**Your instructions**
Transcribe the lines between the one holding "Click the 1w timestamp on Alomgir's comment" and the one holding "pyautogui.click(x=124, y=226)", inclusive, omitting the pictures from your answer.

--- BEGIN Extracted entries ---

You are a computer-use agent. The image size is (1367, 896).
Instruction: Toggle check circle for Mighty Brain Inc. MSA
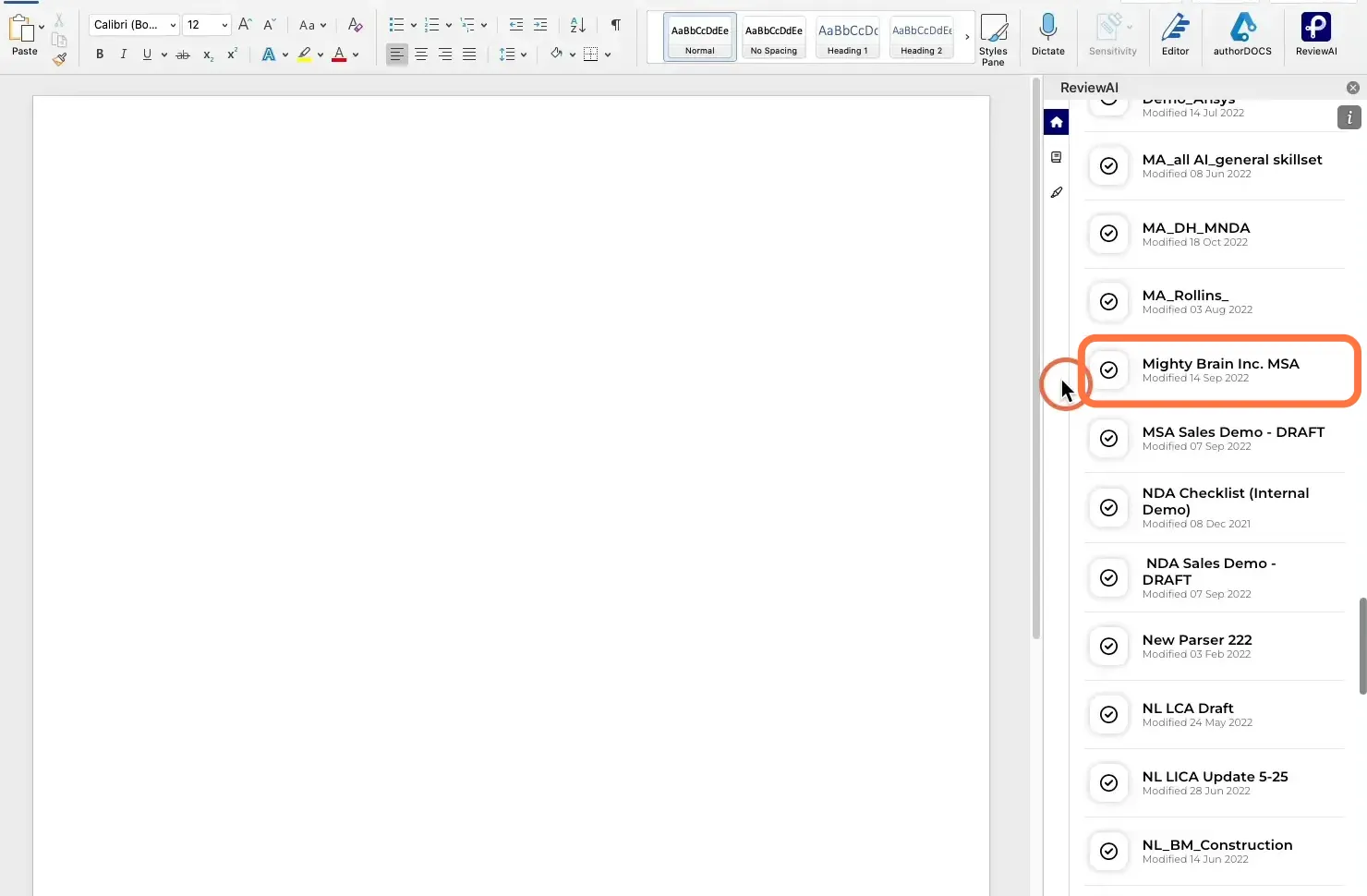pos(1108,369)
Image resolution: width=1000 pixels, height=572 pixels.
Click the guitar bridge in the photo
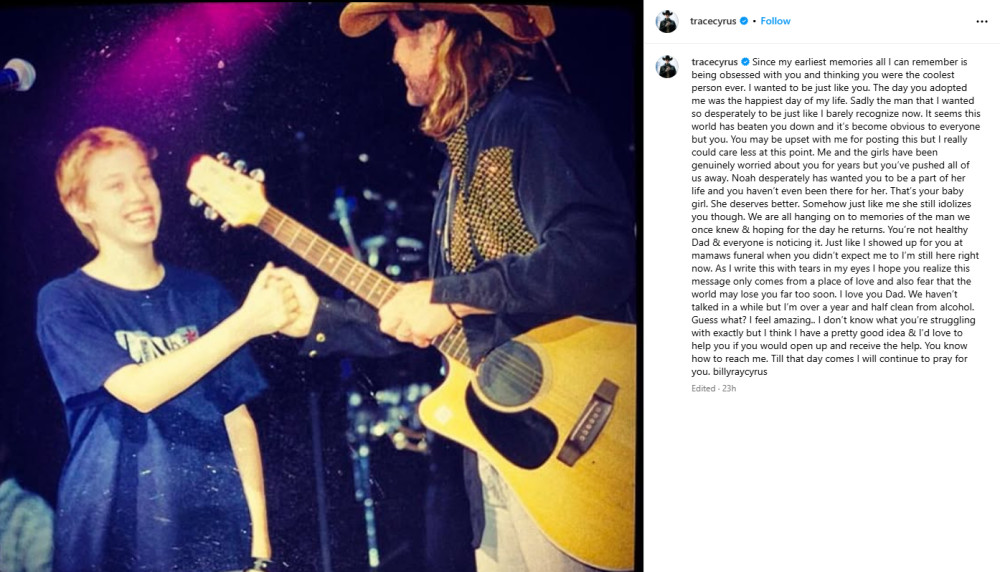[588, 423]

--- END Extracted entries ---
--- BEGIN Extracted entries ---

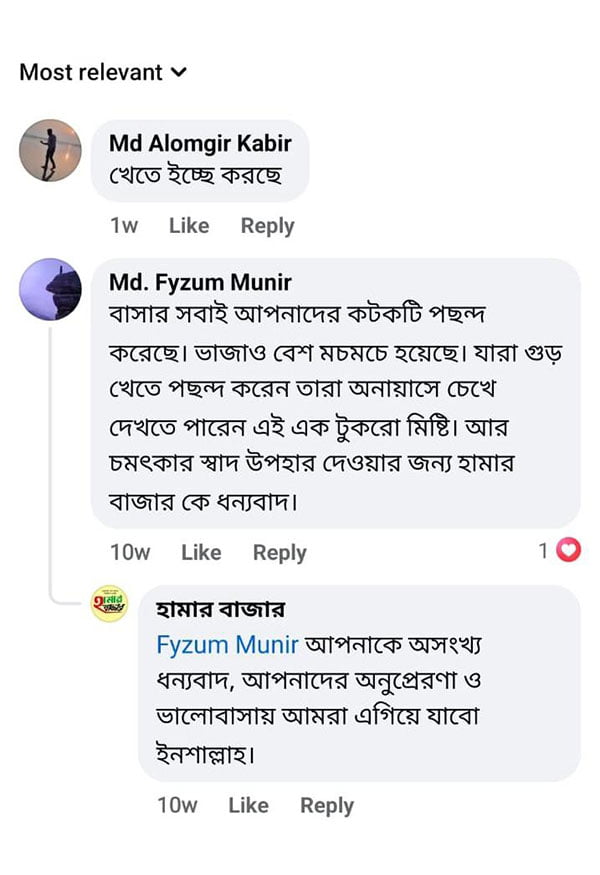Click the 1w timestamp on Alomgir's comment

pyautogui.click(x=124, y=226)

--- END Extracted entries ---
--- BEGIN Extracted entries ---

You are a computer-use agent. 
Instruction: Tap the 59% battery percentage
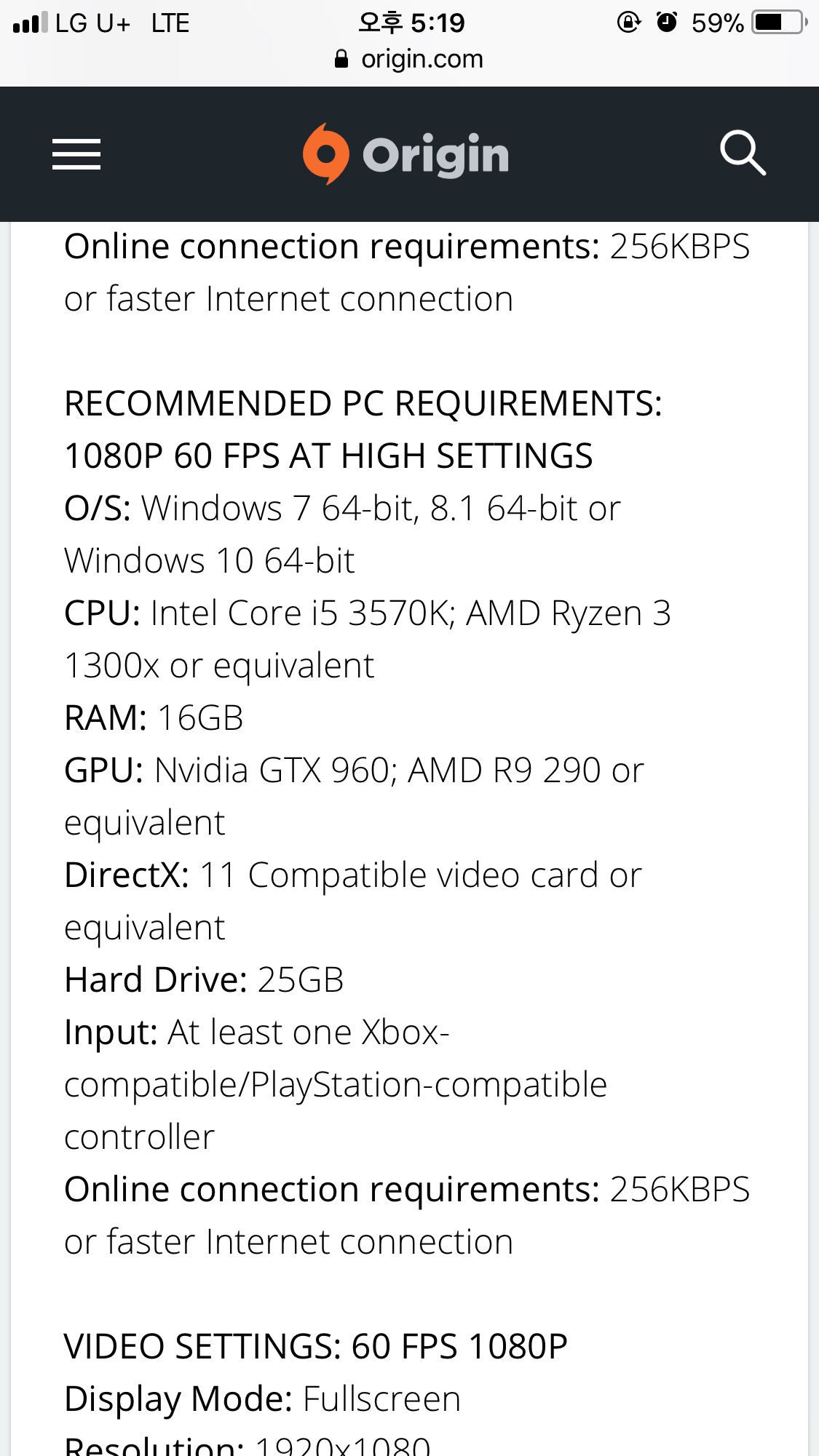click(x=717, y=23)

--- END Extracted entries ---

**Answer below**
Click the 1w timestamp on Alomgir's comment

pyautogui.click(x=124, y=226)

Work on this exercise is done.